The inspiration of the Bible. The divinity of Christ. How we are saved from our sins. How we determine God’s will for our lives and for the church. These are not small matters. They strike to the core of what it means to be Christian. If United Methodists are not together on these foundational issues—and we’re not—can we really claim that we are together as a church?

The United Methodist Church in general has been able to overlook some of these differences because we do not vote on them at General Conference. But for over forty years we have had a very public and divisive debate about our church’s sexual ethics. Our differences regarding this important and sensitive topic have become painfully apparent. That division has grown to the point that The United Methodist Church is now in crisis. So much so that in 2016 the General Conference instructed the Council of Bishops to create a commission to develop a plan to end the rancor that has come to characterize General Conferences and much of the life of the church.

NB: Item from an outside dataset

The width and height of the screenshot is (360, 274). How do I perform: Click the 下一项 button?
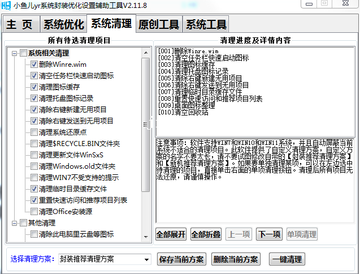click(x=269, y=234)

Even with our differences regarding sexuality and marriage, we have been able to stay together as a church so far because we have had a common practice. We committed ourselves to welcoming all people to receive the ministries of the church, regardless of how they identified in terms of gender or sexual preference. We also agreed that our pastors would not marry same-gendered couples, nor would “self-avowed practicing homosexuals” be ordained to the ministry. Though evangelical United Methodists believe Scripture speaks clearly against same-sex practice, we could live in a church with different opinions because we had a gracious, biblical position we all covenanted to uphold.

Of course, that’s where we were, not where we are. One of our US jurisdictions has now elected a married, lesbian bishop who has stated that she has presided at approximately fifty “holy union” ceremonies for gay couples.[1] Many other pastors (including at least one bishop) have performed same-sex marriages, and the defiance of some has been met with as little as a twenty-four or forty-eight hour suspension. Others have been tasked with writing a paper on why the church should liberalize its teachings on marriage. In other instances, bishops have completely dismissed complaints filed against pastors who performed same-sex weddings.

At this point a number of annual conferences and boards of ordained ministry have defiantly and publicly rejected our church’s ordination standards. And even though our Judicial Council has ruled their defiance out of order, at least two have voted to ignore the council’s decision. One bishop, in defiance of the church, has even commissioned and ordained openly gay, partnered clergy.

Before we can begin to answer the question, “Are we better together?” we must first ask, “Are we together?” Then we need to answer that question honestly. We believe, regrettably, that the only honest answer to that question is to frankly acknowledge we are not.

Are we still one church? If we are, then we cannot act as if we are two. If we are two churches, then we should no longer pretend to be one.

What’s the solution? More fighting and endless debate? Stricter rules and stronger punishment? Another forty years of delusional thinking that if we just stay at the table, debating and arguing with one another, we will be able to reconcile irreconcilable positions? No. Now is the time for us to honestly acknowledge we are no longer together, and pretending we are is not a viable option. The best way forward is a fair and amicable separation, where both sides are free to pursue what they believe God is calling them to do.


[1] Matt Smith, “A Quiet Struggle Within the Gay Marriage Fight,” New York Times, February 18, 2012.